## ACTIVITY
The count of lines with the string "Delete" in the material is all that should be returned.
>>>>>
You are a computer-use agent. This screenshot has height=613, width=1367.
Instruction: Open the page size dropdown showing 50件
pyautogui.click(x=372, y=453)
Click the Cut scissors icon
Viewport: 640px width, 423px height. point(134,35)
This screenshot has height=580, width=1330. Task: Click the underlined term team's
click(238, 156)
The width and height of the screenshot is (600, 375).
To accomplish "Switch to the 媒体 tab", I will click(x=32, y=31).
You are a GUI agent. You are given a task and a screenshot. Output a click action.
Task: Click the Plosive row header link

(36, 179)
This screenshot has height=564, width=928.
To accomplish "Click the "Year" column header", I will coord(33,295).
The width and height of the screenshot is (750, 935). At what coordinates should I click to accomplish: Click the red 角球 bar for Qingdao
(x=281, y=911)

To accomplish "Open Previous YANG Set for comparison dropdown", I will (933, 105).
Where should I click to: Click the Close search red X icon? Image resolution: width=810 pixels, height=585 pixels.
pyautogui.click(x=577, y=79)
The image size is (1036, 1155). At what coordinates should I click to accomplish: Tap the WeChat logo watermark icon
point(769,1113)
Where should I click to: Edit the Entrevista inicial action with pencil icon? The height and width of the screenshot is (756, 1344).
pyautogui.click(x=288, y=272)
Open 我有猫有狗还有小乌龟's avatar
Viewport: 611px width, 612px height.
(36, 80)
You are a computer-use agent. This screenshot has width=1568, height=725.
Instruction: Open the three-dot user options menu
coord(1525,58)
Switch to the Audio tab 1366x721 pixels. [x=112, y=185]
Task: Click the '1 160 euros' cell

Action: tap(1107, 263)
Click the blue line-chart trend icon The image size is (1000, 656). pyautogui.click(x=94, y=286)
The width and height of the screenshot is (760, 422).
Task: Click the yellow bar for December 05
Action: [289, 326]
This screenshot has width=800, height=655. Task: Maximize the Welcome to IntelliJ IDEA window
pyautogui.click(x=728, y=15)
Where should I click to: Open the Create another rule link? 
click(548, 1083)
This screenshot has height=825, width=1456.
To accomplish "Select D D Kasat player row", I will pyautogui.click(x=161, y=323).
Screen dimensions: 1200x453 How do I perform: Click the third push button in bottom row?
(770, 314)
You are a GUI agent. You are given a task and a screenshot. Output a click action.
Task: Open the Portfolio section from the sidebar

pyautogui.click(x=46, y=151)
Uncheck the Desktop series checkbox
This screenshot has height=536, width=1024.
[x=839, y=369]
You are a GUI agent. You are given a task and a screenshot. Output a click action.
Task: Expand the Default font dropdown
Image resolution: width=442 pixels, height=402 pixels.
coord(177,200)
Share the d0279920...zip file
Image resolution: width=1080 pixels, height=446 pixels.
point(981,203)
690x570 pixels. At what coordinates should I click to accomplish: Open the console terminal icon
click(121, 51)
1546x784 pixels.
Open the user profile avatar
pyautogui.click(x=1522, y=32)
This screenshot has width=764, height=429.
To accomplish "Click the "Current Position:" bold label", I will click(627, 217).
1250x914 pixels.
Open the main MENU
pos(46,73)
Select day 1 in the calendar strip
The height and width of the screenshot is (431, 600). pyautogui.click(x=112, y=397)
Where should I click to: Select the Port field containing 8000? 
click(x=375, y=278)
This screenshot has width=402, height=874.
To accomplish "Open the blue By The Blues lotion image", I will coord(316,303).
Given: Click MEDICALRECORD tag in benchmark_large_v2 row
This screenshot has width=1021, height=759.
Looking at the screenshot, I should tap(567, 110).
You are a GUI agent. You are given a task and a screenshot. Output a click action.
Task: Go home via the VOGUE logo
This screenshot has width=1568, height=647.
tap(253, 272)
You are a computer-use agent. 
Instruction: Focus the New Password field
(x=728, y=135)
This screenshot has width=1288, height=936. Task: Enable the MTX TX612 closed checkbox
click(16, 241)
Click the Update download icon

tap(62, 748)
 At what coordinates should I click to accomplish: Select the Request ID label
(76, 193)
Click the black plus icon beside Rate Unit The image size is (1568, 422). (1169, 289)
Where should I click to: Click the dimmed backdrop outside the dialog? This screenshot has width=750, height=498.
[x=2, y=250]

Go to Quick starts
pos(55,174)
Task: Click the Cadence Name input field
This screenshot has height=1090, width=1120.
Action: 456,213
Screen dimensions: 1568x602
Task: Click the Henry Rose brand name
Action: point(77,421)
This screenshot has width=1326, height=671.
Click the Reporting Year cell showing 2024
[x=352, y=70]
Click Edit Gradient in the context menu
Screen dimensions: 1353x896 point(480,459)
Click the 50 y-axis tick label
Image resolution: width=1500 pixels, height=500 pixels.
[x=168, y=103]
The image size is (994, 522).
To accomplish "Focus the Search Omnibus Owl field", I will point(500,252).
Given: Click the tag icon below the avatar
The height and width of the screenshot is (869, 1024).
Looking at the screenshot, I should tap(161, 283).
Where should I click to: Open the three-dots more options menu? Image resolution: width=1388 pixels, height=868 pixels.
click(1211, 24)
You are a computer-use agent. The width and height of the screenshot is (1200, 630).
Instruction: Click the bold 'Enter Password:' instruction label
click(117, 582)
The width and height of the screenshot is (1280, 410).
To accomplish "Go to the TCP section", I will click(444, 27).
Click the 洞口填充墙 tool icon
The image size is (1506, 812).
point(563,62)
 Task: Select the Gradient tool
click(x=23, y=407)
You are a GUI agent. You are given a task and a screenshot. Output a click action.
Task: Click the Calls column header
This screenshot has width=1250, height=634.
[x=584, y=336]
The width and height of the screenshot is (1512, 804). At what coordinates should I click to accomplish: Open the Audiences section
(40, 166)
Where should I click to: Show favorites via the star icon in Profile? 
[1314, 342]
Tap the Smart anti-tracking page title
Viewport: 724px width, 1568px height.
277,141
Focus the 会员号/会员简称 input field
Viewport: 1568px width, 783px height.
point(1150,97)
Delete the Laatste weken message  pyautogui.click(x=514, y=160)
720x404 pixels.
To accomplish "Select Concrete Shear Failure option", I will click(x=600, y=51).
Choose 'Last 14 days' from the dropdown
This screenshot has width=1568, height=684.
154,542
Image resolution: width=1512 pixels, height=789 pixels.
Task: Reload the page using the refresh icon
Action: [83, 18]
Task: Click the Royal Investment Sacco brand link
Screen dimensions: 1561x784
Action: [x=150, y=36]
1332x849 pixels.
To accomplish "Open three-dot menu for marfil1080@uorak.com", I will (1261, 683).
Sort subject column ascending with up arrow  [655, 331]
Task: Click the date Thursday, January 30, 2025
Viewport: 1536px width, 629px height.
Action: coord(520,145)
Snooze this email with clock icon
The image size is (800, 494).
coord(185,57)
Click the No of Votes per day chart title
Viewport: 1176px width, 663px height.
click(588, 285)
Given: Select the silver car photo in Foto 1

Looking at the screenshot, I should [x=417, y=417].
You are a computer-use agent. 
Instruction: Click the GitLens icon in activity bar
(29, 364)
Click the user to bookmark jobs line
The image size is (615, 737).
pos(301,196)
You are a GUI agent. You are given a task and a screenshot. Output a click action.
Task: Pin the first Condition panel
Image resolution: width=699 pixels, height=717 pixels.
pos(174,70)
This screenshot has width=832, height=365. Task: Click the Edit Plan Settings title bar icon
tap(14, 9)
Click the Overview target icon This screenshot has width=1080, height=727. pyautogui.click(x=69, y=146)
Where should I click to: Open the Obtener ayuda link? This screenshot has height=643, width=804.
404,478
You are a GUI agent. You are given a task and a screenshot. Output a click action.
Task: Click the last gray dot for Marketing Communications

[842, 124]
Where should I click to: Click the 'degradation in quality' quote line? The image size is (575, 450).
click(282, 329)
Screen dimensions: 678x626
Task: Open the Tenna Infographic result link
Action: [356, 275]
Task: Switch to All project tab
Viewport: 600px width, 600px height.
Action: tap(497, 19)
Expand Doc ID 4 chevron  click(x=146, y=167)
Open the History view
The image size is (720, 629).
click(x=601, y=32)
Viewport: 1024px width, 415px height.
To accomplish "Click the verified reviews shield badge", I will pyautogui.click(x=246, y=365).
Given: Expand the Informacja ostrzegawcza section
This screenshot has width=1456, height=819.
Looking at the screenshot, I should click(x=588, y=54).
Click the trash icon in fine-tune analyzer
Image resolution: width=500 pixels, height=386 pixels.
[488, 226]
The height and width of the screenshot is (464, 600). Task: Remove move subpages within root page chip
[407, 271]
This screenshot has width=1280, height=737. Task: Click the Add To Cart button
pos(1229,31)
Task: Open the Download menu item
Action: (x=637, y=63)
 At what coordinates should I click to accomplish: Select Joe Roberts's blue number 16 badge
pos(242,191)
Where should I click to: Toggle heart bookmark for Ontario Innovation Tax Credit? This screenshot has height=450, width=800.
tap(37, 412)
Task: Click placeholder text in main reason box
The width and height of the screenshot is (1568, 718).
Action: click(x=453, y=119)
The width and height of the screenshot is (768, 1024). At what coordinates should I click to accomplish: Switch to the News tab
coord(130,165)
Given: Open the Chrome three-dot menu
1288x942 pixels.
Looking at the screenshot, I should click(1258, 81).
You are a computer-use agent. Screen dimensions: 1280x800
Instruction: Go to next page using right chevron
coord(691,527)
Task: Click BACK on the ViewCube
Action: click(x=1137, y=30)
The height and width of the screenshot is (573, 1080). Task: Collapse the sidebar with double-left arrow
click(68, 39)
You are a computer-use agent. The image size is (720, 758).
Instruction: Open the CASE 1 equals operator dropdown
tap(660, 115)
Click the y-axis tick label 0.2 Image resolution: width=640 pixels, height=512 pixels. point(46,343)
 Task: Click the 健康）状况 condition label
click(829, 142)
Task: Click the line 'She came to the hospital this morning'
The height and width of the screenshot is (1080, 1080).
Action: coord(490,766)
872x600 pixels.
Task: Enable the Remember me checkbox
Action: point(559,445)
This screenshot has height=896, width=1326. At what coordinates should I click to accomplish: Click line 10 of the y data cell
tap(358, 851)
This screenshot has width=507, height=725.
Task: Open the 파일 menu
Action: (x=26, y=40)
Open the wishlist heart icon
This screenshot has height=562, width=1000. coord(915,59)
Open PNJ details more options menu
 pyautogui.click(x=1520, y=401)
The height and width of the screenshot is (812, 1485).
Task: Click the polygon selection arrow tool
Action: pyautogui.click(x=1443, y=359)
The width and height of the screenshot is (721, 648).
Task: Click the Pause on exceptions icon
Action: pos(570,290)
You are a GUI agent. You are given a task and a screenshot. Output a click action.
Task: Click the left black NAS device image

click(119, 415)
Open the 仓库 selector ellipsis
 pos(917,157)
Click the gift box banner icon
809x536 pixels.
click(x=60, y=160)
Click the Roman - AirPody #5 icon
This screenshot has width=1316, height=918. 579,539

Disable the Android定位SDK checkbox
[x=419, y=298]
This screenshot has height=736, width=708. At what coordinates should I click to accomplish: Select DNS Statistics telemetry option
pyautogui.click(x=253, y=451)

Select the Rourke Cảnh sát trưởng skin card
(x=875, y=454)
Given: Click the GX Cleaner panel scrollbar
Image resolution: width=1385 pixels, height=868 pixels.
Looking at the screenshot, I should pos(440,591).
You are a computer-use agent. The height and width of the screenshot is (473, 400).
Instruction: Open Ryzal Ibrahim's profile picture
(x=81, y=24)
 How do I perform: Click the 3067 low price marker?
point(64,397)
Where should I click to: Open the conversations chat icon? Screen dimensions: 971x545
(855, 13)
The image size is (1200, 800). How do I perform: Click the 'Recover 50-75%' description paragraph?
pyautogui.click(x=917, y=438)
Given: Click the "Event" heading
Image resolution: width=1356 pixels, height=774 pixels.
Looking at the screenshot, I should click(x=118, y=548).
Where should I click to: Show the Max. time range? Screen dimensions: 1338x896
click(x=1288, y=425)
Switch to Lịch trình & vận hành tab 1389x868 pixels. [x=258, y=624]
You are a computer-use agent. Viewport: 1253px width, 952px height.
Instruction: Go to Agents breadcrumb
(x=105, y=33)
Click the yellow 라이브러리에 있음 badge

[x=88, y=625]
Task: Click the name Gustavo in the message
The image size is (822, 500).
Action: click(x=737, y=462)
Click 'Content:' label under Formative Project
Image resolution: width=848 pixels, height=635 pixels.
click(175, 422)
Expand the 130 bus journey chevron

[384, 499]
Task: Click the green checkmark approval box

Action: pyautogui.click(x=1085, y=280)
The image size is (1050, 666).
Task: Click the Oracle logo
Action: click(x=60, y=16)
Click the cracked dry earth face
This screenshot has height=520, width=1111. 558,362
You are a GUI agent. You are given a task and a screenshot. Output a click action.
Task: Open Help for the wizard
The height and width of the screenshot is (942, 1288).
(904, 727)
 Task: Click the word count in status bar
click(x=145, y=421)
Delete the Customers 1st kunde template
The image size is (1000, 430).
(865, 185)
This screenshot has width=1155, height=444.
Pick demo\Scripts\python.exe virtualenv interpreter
<<<<<
## EXERCISE ANSWER
2